Three Hundred and nine women whose menstruation was delayed by three to 35 days were treated with intrauterine or vaginal administration of prostaglandins. Of 275 confirmed pregnancies, 229 were successfully terminated without further abortifacient therapy. A successful outcome was often associated with episodes of vomiting, diarrhea and uterine cramps in the 24 hours after administration of prostaglandins, but the incidence was related to dosage of pros­taglandins. Gastrointestinal tract side-effects were more common after vaginal administration. The best results were achieved by the analogue 16 : 16 dimethyl prostaglandin E2 as a vaginal pessary.

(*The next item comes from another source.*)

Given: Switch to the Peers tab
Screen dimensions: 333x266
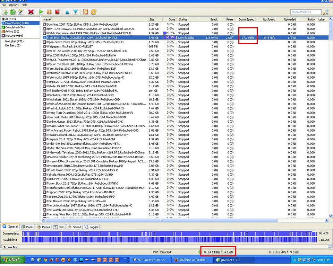Looking at the screenshot, I should pos(27,227).
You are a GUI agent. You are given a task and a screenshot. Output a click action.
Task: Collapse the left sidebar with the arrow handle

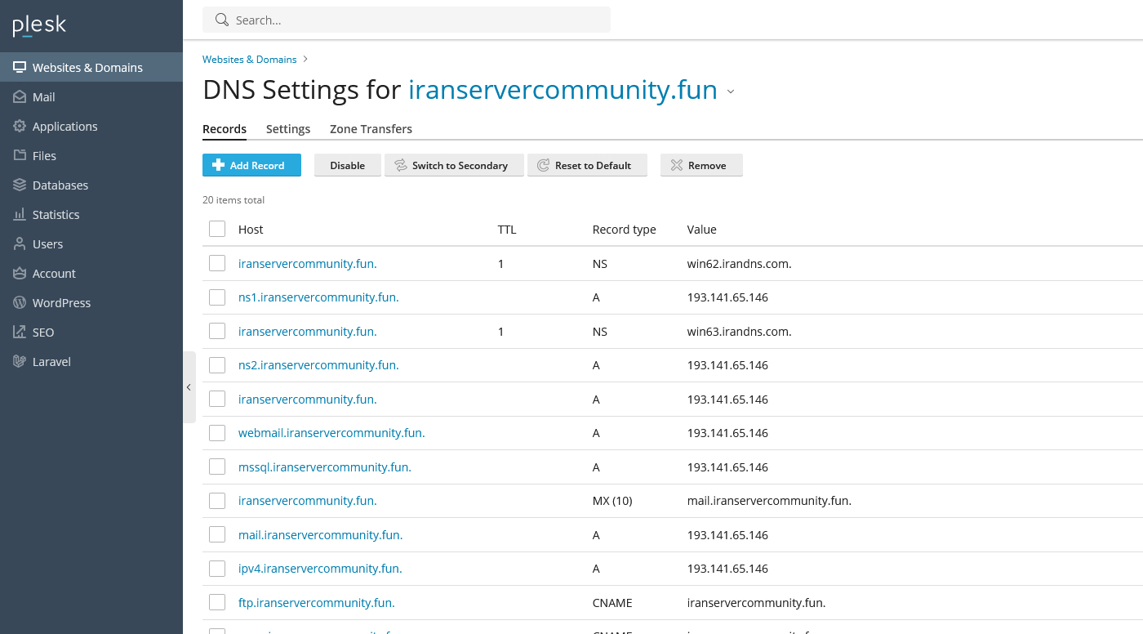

Fourteen patients, 6.1 per cent, required curettage of the uterus for excessive or prolonged bleeding, while two patients required blood transfusion. One patient, who had an intrauterine contraceptive device left in situ during treatment, had acute pelvic sepsis develop. No deleterious side effects occurred in 34 patients who were subsequently proved not be pregnant at the time of treatment.
Treatment by intrauterine or vaginal administration of prostaglandins offers promise as a method of termination of pregnancy which avoids much of the physical and emotional trauma associated with surgical termination, and has the advantage of not requiring admission to the hospital in the majority of patients. Results of this study show the safety of the method and its potential as a self-administered technique.
Patients\' Responses to Barium X-Ray. Studies. Jenifer Wilson Barnett. Br. Med. J., 1978, 1: 1324.
Two Similar studies were undertaken concurrently, one with patients /having a barium meal for the first time and the other with those having a barium enemas, was divided equally into experimental and control groups. The experimental group received a specially prepared explanation, while the control group was interviewed by the same researcher on unrelated topics-
Four anxiety scores obtained in each patient within a 24 hour period before and after the roentgenographic study showed low levels of anxiety before and after a barium meal. Patients having a barium enema reported high levels of anxiety.
Those who had received the explanation were significantly less anxious than those in the control group during the roentgenographic study. It was concluded that doctors should recognize that the barium enema is a stressful procedure and that prior explanation is .benefical.